Cogliere il momento in cui si apre l’anima è come vedere passare un treno e scegliere il tempo per centrare l’unica porta aperta

Edito da Albatros Il Filo
Dedicato a “Pino”, il mio papà scomparso nel 2008: non credo avresti approvato tutti i contenuti del mio sentire, ma sono sicuro saresti stato lo stesso orgoglioso della mia opera.

Vivrò per sempre poesie e altro, emozioni di mezzo cammino di un uomo assolutamente comune, la raccolta poetica di Paolo Lorenzoni. Già dal titolo notiamo due richiami letterari: quello dantesco, in cui un uomo “di mezzo cammino” si ferma a fare un bilancio della propria vita, abbastanza grande da poter guardare indietro e abbastanza giovane da chiedersi cosa fare nel restante del tempo. L’altro foscoliano, dove il “vivrò per sempre” che racchiude i componimenti, esprime la funzione eternatrice della poesia. È lo stesso autore, infatti, a sostenere che un semplice epitaffio associato a una foto non possa sintetizzare l’intera esistenza di un uomo: “Non la mia. La mia no”.

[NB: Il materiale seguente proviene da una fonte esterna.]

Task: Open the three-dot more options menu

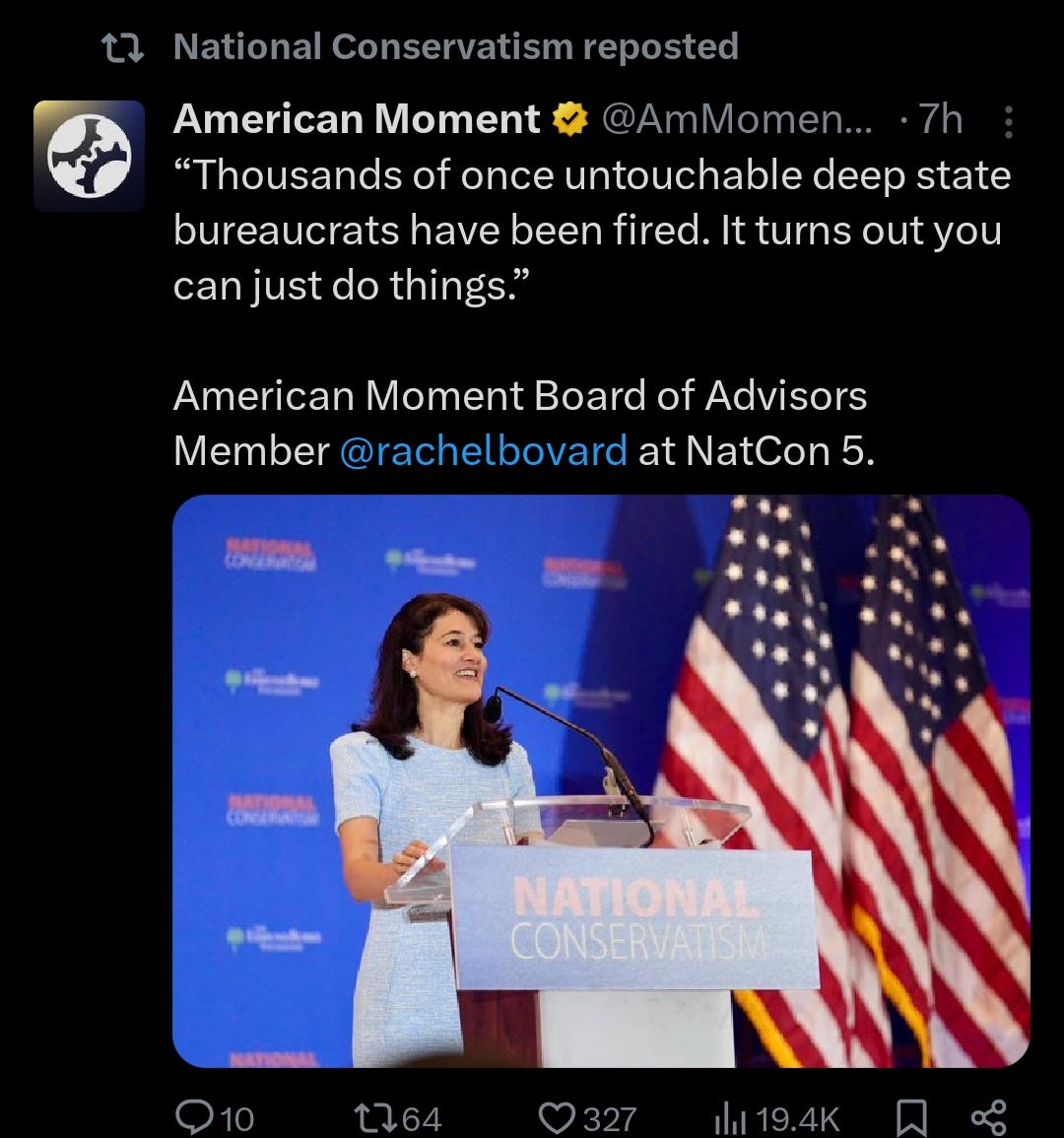Action: (x=1008, y=122)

L’opera è suddivisa in cinque parti. Prima di tutto, il Mondo. Un mondo in cui i rapporti interpersonali sono compromessi dalle chat su internet e il poeta si ribella: “usciamo e diciamo qualcosa”. Dove c’è la prostituzione “Bellezze giovani multicolore si esprimono mute”, la discoteca “Una miriade di silenzi d’anima”.
Una quotidianità che tutti abitiamo, in cui combattiamo e cresciamo. Una critica velata alla società odierna, ma anche la necessità di guardare oltre, di cercare un proprio senso, appunto, nel mondo.

Poi, come a imbuto, entriamo nella seconda parte Momenti, lampi di vita, “esistenze affaccendate colme di attimi pieni di tutto”. I capitoli successivi, Fiori e Radici, esprimono una dicotomia perfetta per esaltare l’apparenza e la sostanza, l’avere e l’essere da cui tutto è cominciato. Il verso si fa più personale, “le due mani gelide di lei fra le mie”, le “pareti calde di stanze al sole orientate”.
Il fiore, simbolo di bellezza dai colori carichi di significato, esprime la caducità del suo essere fragile, una sorta di punta dell’iceberg. Le radici, invece, connotano la stabilità, la profondità della terra da cui tutto nasce. Sono il primo abbozzo di quel senso tanto ricercato.

La Fine chiude il cerchio nel luogo in cui “tutto tace”. Il lettore si orienta nel testo non solo attraverso le immagini scaturite dai componimenti, ma anche grazie agli approfondimenti della prosa, in cui l’autore si racconta e intervalla le emozioni di mezzo cammino.

Un testo variegato, costruito tra i pensieri approdati alla “sabbia bagnata dai ricordi”. Un luogo meno arido dove poter continuare a esistere quando le luci si saranno spente.